Rodriguez, who filed injunctions against his client's extradition following his January 8 recapture, said lawyers would continue his defense in Mexican court while they seek to negotiate with US authorities.
Prison authorities acknowledged that Guzman, 58, is woken up every four hours to make sure he is still alive as part of regular security measures for high-profile inmates.
Guzman was returned to the Altiplano maximum-security prison after his January capture, which came six months after he had escaped from the same penitentiary through a 1.5-kilometer (mile-long) tunnel.
Authorities have taken extraordinary measures to prevent another embarrassing escape, installing metal rods in the floor to prevent another tunnel dig and posting a guard wearing a camera on his helmet outside the cell.
In a reversal, President Enrique Pena Nieto has ordered the attorney general's office to expedite the extradition process. Prior to Guzman's July escape, Pena Nieto had refused to send him to the United States.
Mexico's attorney general has said extradition could take at least a year.
An official at the attorney general's office said on condition of anonymity that the case was in the hands of a court. The official said Pena Nieto could use a special law to accelerate the process, but a presidential source denied that this would be possible.
Guzman's wife, former beauty queen Emma Coronel, who is 26, told Radio Formula that "if his life is in danger, we will have to do what's necessary."
She said that Guzman's extradition would not be a "defeat" because she and their twin daughters are US citizens. She gave birth to the girls in California in 2011.
- Rights 'not violated' -
Rodriguez told Radio Formula that he saw Guzman on Tuesday and that the drug cartel leader told him: "Try to get me extradited as fast as possible."
"Not allowing someone to sleep is an act of torture," Rodriguez told the radio station. "I saw a desperate man, a dejected man. I found him very discouraged and in a very serious state of health."

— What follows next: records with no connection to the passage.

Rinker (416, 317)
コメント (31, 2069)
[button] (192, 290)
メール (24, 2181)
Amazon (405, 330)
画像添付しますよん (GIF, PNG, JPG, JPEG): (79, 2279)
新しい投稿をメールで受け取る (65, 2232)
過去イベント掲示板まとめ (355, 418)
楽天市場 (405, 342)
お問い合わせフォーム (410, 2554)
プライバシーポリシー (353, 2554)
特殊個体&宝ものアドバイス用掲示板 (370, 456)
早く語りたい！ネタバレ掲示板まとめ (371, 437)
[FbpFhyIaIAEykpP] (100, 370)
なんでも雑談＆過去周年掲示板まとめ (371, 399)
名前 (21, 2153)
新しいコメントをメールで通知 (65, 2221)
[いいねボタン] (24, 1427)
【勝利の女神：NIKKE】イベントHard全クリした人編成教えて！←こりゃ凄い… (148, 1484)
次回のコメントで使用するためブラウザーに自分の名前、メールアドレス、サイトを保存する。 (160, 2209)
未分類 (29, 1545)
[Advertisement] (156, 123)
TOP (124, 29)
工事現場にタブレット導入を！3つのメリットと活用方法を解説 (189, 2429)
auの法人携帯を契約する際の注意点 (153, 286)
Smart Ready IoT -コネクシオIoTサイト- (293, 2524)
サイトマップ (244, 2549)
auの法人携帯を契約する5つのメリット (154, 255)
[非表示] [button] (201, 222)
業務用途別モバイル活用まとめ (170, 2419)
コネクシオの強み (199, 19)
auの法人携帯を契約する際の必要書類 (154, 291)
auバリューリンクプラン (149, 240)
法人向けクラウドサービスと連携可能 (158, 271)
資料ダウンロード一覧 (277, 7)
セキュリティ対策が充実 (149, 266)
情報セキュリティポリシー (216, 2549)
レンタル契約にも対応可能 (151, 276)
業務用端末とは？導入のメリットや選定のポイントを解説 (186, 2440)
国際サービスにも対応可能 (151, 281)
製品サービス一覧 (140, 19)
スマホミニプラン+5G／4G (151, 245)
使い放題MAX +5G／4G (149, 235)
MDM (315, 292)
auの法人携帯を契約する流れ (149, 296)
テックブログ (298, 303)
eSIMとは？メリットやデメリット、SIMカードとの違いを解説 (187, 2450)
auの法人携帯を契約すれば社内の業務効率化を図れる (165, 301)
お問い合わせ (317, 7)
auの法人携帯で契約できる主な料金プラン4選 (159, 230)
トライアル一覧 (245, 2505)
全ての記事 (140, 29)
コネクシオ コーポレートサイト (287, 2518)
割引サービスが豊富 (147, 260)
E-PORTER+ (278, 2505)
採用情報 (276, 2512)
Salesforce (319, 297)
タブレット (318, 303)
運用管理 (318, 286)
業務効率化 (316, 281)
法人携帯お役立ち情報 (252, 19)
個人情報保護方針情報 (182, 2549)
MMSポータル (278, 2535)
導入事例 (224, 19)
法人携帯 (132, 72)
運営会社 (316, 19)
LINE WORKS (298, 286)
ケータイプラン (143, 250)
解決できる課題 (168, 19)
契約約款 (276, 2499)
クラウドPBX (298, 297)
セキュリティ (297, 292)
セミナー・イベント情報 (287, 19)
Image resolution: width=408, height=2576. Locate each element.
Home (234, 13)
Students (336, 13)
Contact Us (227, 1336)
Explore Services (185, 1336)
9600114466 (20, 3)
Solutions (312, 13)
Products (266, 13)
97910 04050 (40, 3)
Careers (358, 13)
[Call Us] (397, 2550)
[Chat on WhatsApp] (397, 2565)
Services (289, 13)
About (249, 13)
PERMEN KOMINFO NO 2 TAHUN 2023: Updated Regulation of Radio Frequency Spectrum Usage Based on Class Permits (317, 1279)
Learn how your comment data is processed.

"He is isolated and segregated in a special area, separated from the other inmates. He told me that he was taken to a small room ... (and) doesn't see the sun," the lawyer said.
Rodriguez said last week that Guzman would be willing to plead guilty in the United States in return for a "relatively reasonable" sentence at a "medium-security" prison.
Two US courts have formally requested Guzman's extradition since he was recaptured, with charges of drug trafficking in California and murder in Texas.
Eduardo Guerrero, the head of Mexico's penitentiary system, said the security measures were part of security protocols for high-profile inmates
"This protocol, in which attendance is called every four hours at night, means that the inmate is woken up once for proof of life," Guerrero told Radio Formula on Tuesday.
"We are not violating the rights and guarantees of any intern subjected to this type of security protocol," he said.
US Attorney General Loretta Lynch said recently she was confident that Mexican courts would soon decide on the extradition.
The US embassy declined to comment on Guzman's extradition request.